Finland will have to add another five months to the decade-long wait to start production at a nuclear reactor once billed as the world’s biggest.
Olkiluoto-3, able to power about 3 million homes, will be delayed until May 2019 from its previously expected to start at the end of next year, according to Teollisuuden Voima Oyj, the Helsinki-based utility that will operate the unit. Areva SA, the supplier, said it needed more time to adjust the production schedule.
Plagued by cost overruns and legal tangles, the delay is the latest setback for the 1,600-megawatt reactor meant to provide cheap power to companies from Finnish papermakers UPM-Kymmene Oyj and Stora Enso Oyj to a Google Inc. server farm. The nation last year had to import a quarter of its electricity in the wholesale market, where prices for delivery to Finland are about 21 percent higher than the Nordic-region average.
“We are very disappointed by this additional delay,” Jouni Silvennoinen, TVO’s senior vice president for the Olkiluoto-3 project, said in a statement. “There is still substantial work to be accomplished.”
Finland is seeking to reduce reliance on its neighbors for power and the vulnerability of being too dependent on other nations.
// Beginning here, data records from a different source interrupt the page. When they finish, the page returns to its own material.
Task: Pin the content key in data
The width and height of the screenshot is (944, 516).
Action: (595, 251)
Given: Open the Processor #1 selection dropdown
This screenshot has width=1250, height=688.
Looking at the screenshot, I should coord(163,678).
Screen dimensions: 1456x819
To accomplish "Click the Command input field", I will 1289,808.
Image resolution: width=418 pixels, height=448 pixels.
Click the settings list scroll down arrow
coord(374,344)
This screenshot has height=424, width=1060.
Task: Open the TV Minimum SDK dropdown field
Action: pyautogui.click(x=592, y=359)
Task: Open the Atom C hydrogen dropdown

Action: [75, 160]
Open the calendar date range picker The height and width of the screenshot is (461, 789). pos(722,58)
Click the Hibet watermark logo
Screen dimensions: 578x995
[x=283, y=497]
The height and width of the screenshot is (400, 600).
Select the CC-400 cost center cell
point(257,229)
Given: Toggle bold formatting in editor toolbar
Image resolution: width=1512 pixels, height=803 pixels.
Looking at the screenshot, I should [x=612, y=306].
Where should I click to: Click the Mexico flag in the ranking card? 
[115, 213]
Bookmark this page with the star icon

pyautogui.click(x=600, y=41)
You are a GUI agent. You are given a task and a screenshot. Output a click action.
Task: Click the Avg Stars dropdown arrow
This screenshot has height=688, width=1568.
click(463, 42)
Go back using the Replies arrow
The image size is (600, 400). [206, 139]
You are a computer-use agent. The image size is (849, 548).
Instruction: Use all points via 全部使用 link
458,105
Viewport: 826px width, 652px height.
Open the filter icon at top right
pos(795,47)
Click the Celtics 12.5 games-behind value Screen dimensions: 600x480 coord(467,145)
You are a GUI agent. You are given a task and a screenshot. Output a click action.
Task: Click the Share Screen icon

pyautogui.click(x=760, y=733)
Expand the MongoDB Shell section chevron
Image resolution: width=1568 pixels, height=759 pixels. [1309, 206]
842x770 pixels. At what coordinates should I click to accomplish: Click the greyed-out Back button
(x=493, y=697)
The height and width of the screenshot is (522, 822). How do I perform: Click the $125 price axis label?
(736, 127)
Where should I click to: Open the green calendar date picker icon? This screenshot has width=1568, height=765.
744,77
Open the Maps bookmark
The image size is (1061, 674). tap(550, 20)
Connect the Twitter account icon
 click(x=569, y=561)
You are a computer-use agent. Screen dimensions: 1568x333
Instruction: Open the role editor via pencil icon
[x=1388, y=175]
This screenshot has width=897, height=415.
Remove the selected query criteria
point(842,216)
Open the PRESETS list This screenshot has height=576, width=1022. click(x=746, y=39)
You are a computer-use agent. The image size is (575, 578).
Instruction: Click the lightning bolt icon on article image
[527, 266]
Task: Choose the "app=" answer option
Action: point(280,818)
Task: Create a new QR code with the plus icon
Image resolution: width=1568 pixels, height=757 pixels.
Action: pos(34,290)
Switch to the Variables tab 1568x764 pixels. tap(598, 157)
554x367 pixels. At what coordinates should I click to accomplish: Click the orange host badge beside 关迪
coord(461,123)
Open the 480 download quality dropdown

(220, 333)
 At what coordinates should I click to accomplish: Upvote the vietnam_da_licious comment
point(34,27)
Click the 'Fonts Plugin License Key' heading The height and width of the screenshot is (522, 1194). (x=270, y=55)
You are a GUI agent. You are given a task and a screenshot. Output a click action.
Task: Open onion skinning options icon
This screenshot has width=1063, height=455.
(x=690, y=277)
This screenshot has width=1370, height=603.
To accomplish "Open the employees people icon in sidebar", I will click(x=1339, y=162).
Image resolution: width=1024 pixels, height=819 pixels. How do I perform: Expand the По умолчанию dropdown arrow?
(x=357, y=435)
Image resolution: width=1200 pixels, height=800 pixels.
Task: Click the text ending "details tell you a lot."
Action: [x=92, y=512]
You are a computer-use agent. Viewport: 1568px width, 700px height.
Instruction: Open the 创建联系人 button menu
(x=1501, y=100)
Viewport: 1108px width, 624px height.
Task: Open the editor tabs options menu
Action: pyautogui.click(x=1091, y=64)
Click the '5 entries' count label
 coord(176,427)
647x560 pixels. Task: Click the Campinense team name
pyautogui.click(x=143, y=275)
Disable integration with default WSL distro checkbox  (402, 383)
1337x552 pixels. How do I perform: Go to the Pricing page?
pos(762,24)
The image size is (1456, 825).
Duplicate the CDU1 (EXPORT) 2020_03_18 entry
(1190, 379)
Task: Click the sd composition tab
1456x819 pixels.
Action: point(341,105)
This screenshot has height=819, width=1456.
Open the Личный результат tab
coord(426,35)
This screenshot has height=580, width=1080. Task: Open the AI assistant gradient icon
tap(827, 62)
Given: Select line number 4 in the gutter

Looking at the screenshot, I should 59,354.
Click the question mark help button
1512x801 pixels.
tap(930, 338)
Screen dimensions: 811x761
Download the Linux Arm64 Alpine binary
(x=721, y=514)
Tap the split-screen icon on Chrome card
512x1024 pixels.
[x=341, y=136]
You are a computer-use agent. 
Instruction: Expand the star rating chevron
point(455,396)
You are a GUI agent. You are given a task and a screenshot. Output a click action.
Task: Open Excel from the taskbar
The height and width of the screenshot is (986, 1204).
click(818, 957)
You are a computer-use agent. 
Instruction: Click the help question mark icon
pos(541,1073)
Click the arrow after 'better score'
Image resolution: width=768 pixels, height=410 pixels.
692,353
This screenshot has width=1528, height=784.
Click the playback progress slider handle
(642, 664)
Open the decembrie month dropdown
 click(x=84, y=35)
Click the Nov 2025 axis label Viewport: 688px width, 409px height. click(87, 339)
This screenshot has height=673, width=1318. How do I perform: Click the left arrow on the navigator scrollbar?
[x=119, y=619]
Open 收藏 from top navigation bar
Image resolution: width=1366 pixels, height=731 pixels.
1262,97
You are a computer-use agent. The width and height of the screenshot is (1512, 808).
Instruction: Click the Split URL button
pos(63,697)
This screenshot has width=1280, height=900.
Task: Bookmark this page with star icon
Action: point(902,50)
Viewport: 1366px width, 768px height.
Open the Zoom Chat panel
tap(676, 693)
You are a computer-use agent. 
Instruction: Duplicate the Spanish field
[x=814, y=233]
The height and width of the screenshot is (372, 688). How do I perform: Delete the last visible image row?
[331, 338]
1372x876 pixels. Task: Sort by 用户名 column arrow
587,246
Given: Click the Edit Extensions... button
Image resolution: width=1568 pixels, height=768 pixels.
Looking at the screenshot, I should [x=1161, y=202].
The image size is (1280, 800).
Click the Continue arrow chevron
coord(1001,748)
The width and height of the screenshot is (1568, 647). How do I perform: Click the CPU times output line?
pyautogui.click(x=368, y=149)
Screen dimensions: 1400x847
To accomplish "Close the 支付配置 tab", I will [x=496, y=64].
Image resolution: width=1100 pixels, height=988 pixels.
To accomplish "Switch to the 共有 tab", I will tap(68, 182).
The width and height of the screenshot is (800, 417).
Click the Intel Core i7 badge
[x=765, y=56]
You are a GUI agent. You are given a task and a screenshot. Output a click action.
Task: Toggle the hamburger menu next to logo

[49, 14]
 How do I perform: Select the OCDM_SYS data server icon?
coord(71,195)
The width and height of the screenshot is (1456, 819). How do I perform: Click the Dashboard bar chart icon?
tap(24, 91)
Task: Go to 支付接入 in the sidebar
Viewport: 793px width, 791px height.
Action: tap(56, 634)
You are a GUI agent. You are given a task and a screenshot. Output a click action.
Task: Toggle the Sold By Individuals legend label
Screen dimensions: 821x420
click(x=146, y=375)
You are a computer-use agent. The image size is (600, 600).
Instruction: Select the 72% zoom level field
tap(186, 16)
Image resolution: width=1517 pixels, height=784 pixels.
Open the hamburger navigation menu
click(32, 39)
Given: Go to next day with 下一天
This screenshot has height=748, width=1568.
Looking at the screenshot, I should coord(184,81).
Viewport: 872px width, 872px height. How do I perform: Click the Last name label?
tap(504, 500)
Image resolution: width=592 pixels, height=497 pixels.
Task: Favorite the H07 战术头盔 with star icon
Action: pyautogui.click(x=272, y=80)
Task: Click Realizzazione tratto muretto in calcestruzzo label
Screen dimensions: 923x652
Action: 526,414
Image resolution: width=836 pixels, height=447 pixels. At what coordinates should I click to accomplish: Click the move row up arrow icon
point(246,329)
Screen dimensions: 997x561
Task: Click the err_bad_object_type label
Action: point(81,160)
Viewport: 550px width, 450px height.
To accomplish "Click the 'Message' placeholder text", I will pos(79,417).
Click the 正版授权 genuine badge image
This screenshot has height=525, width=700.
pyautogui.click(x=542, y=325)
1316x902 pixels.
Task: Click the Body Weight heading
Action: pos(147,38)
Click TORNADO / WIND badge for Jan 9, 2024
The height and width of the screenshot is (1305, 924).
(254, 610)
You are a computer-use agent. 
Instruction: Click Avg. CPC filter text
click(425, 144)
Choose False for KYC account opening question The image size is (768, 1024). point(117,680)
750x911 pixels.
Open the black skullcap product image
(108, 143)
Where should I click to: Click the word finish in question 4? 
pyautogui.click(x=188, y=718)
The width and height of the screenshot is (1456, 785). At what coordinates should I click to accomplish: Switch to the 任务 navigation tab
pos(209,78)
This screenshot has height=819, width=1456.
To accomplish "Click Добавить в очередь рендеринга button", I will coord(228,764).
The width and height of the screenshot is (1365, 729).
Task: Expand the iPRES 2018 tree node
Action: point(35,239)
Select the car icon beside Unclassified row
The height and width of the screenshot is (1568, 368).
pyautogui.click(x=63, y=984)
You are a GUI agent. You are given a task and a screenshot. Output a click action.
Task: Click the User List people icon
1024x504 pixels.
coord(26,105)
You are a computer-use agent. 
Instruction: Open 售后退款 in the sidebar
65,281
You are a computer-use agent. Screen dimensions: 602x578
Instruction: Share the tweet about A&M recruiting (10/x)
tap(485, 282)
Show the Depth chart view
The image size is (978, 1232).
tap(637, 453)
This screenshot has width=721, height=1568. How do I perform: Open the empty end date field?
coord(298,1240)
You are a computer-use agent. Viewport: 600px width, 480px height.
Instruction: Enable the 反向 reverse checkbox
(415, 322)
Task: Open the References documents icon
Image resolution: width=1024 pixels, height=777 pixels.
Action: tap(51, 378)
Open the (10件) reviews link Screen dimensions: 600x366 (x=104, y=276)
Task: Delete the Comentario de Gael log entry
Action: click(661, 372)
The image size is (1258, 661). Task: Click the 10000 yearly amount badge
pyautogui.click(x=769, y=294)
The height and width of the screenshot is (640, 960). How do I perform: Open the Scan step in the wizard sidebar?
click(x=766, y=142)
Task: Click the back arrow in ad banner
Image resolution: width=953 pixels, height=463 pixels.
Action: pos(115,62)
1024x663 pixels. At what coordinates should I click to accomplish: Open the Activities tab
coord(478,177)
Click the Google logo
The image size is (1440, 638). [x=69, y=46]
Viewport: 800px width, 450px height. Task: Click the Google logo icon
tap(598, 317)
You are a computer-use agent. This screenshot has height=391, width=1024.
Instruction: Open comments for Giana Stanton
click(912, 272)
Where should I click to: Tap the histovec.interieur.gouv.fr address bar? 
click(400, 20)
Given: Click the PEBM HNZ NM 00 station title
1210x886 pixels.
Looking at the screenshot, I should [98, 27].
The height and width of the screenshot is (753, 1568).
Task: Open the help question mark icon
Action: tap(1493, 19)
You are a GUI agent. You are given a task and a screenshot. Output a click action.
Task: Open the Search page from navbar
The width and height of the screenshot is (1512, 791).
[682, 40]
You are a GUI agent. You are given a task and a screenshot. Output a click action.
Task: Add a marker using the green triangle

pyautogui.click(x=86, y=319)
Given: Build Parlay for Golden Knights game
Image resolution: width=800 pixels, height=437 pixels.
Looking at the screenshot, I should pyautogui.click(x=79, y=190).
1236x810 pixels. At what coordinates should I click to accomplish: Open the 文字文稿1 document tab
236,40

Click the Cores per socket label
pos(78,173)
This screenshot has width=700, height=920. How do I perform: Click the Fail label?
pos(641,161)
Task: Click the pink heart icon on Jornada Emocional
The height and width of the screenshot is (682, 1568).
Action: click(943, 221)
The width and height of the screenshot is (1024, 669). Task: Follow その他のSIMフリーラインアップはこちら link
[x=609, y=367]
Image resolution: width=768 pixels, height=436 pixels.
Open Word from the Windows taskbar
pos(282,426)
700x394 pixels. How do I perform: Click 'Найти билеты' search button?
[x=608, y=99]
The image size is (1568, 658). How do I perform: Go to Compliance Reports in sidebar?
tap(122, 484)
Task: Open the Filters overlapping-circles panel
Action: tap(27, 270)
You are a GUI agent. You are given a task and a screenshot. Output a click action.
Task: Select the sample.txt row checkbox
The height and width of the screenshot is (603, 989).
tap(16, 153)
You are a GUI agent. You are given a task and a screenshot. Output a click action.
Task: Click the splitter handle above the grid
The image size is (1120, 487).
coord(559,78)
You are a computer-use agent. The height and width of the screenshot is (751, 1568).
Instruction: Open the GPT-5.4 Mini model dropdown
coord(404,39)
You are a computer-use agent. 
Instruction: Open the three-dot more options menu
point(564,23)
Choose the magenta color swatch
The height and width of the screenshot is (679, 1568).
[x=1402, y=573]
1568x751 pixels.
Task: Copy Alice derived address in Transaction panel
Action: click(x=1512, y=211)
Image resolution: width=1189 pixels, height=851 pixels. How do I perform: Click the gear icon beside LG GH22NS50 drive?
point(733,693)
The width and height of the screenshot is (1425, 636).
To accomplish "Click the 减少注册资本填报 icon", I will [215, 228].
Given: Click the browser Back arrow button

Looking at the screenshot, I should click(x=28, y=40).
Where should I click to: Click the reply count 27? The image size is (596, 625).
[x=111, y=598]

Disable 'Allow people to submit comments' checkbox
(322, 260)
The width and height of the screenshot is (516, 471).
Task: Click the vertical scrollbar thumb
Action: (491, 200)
More than 10 percent of Finland’s power demand was met with Russian imports until 2011 when its eastern neighbor unexpectedly put a tariff on exports at times of peak demand, which cut flows by more than half.
“Since it has been delayed for so long, it’s hard to tell when market participants priced in its start,” said John Brottemsmo, a senior market analyst at Kinect Energy Group in Bergen, Norway. “There’s still two years left until the start, so there may be further delays that would have a bigger impact on prices.”
Olkiluoto-3 was billed by Areva and Siemens AG as a showcase for next-generation EPR-reactor technology when construction started in 2005. The project’s initial 3 billion-euro ($3.5 billion) cost has swelled to more than 8 billion euros.
The latest delay is for adjustments based on information from a similar reactor being built in China, as well as a more cautious assessment of how quickly the unit will reach full production, an Areva spokesman said by phone. Fuel loading is scheduled for August 2018 and the first connection to the grid is in the following December.
The new reactor technology is proving tricky even in state-owned Areva’s home market. The cost of an EPR at Flamanville in France has tripled since construction started in 2007 in a project that’s six years behind schedule.
When construction began, Olkiluoto-3 was to be the world’s biggest reactor and the first with EPR technology. That mantle may now go to China, which plans to start two 1,660-megawatt EPR-reactors in Taishan within the next 18 months.
The Finnish project’s parties are suing each other over the delays. TVO won part of its case against Areva-Siemens in July at the International Chamber of Commerce in Paris. A final arbitration decision is expected early next year.
Areva has been delisted from the stock exchange by the French state, which injected 2 billion euros in the entity in July to help it complete the Olkiluoto project and pay back some loans. Areva is also due to sell a majority stake in its reactor business to Electricite de France SA by the end of the year to raise further funds.
The Finnish project delay isn’t linked to Areva’s restructuring, the spokesman said.